Poi ci sono gli Alternativi. Quelli, che forse con po’ di snobismo, vedono in questi strumenti la massima espressione dello strumento alternativo per musicisti alternativi. Le Vox recuperate dai Joy Division come spazzatura, le Jazzmaster dei Cure e dei Sonic Youth, i relitti del punk. La chitarra catorcio si fa quindi bandiera di questa libertà. Sono (siamo) i collezionisti nati quando venivano prodotte le chitarre vintage italiane e che le vedevano buttare nella spazzatura negli anni 80. Anche per questi il fattore Time Machine è determinante ma contano anche le buone vibrazioni.
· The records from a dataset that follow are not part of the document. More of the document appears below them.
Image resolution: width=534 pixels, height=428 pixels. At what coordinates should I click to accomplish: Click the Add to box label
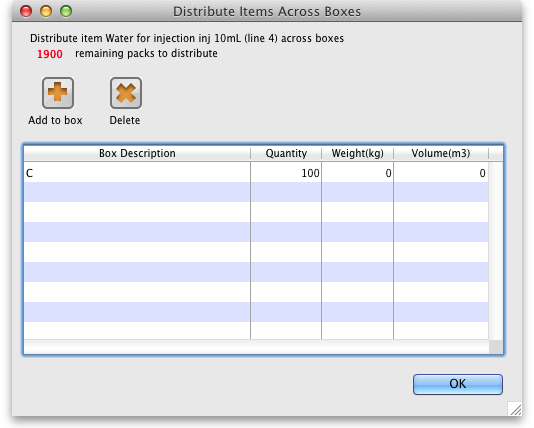click(55, 120)
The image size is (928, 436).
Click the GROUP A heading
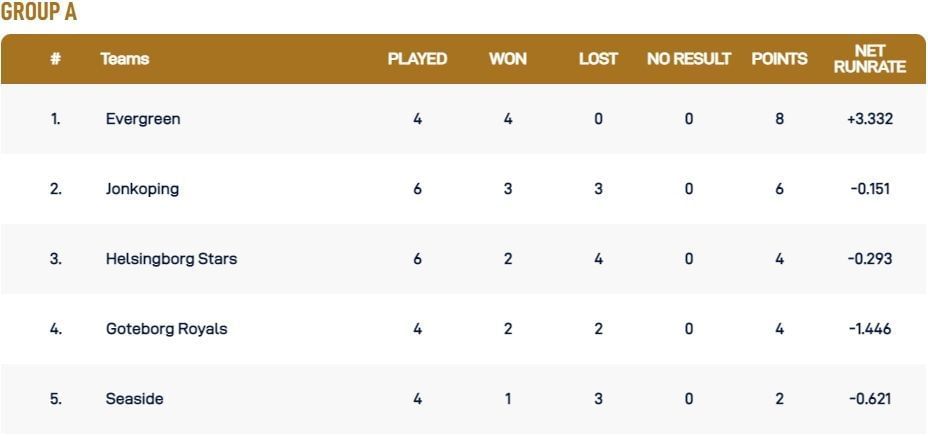[39, 13]
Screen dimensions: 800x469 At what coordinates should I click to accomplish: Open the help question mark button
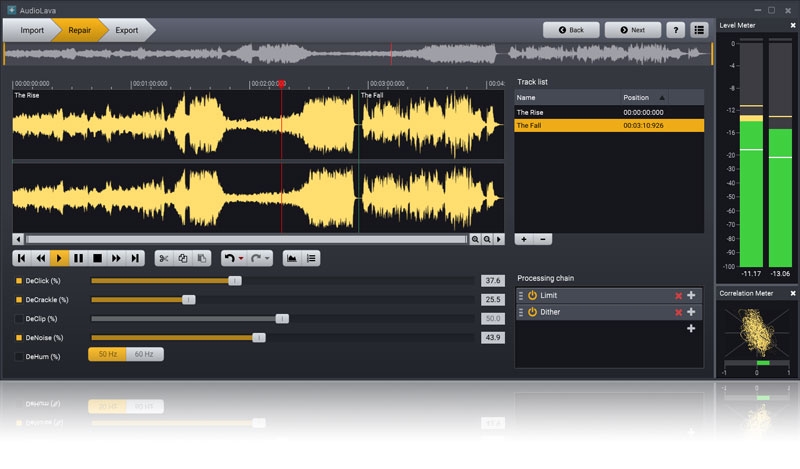(x=675, y=30)
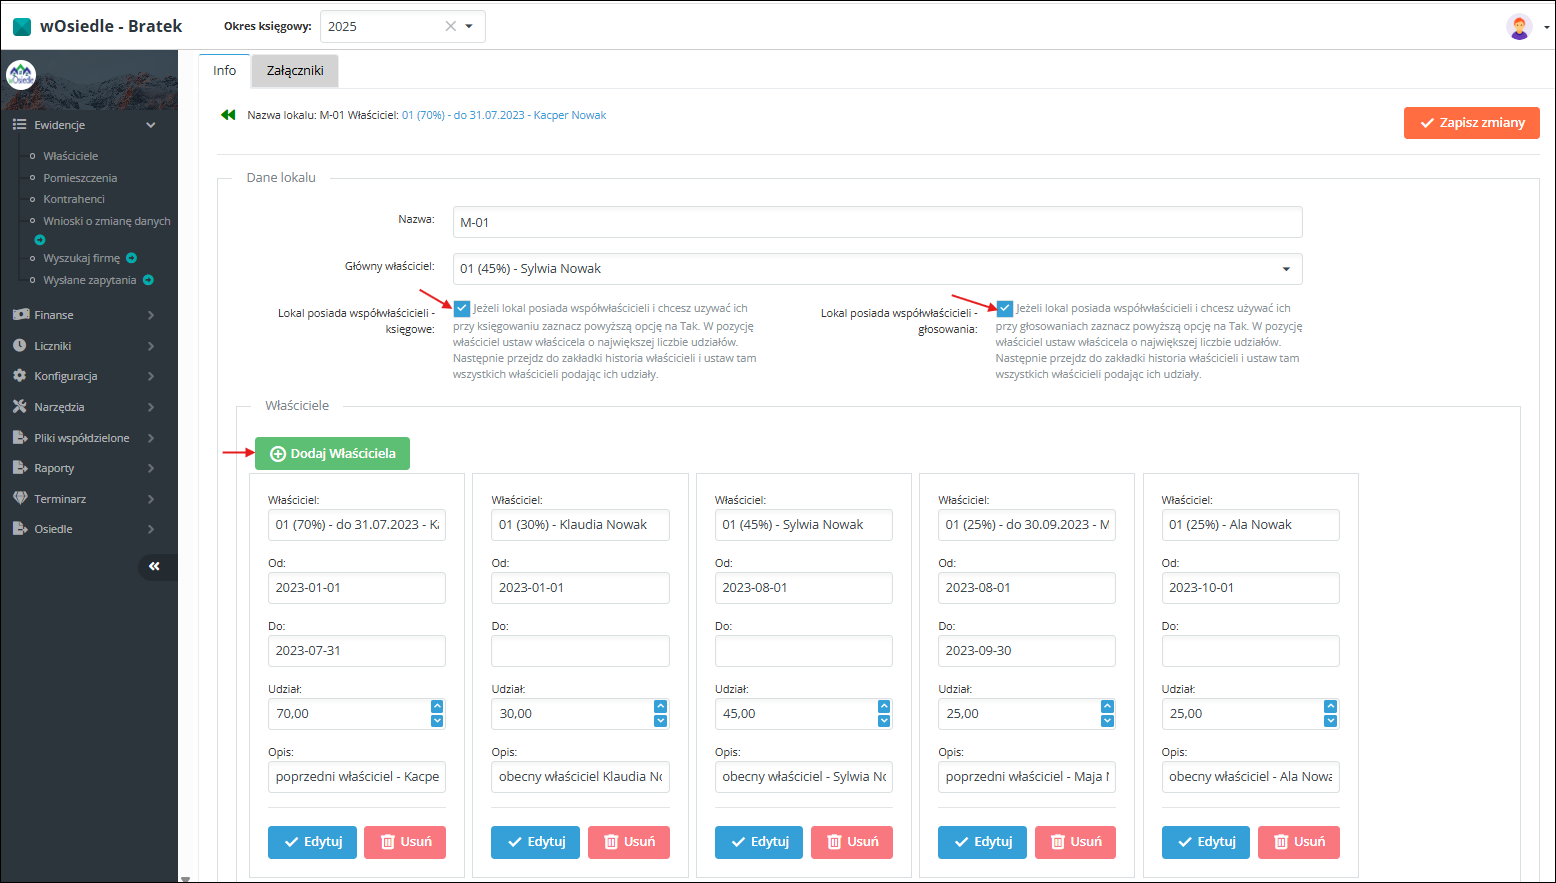Viewport: 1556px width, 883px height.
Task: Click arrow icon next to Wyszukaj firmę
Action: 132,258
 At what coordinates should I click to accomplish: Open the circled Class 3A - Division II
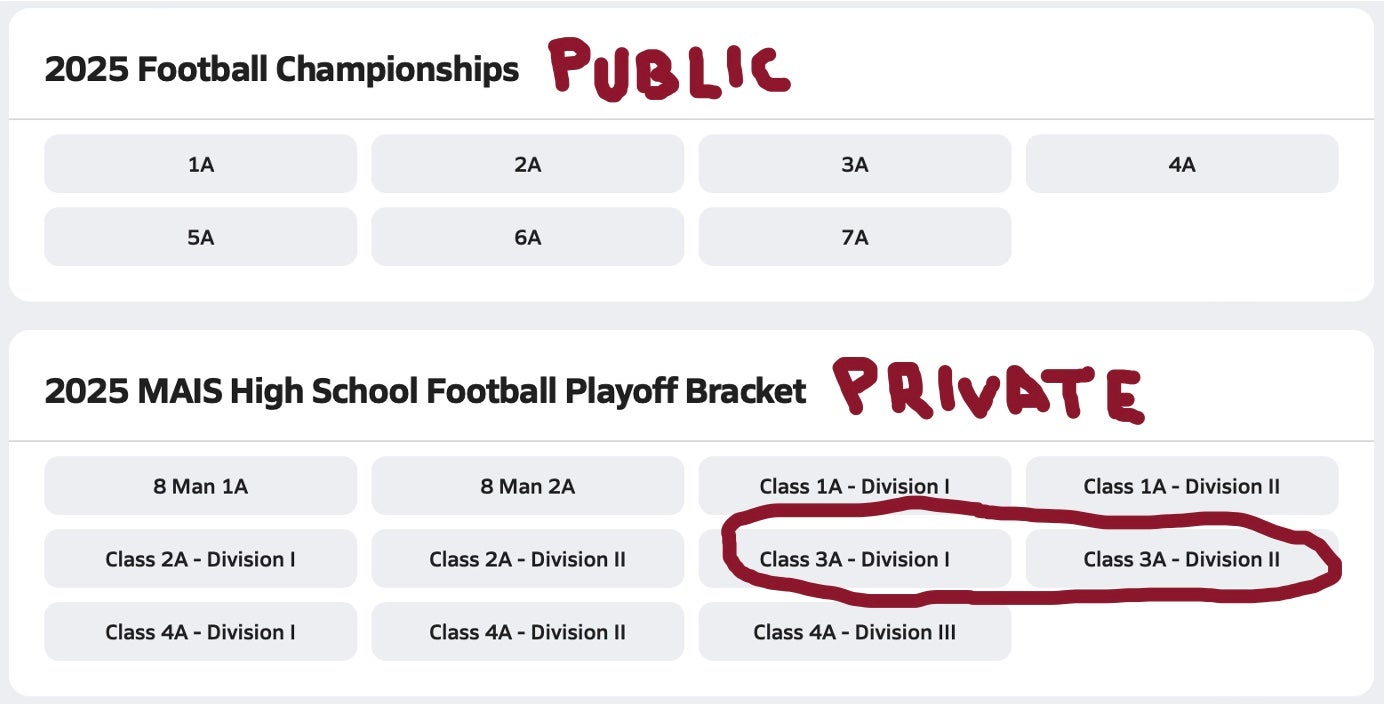click(x=1181, y=559)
Questi suonano più spesso gli strumenti dei nostalgici che spesso mettono i cimeli in vetrina o non hanno mai suonato uno strumento in vita loro.

Suonabilità, affidabilità e condizioni.

Tranne poche eccezioni nessuna chitarra degli anni ’60 può competere con le chitarre di produzione contemporanea sul terreno dei parametri standard: versatilità, sustain, tastiera, vibrato, intonazione, tenuta dell’accordatura, etc, etc. 

Si dovrebbe giudicare la suonabilità assoluta di un modello su un esemplare originale, integro e ben settato. In questo senso quasi tutte le chitarre italiane riservano qualche sorpresa. Le prime chitarre elettriche (58/62 azzardiamo) scontano ancora i limiti dell’artigianalità e delle ristrettezze economiche ma già chitarre come le Eko 500/700 sono suonabili e spesso superiori alle omologhe tedesche dell’epoca.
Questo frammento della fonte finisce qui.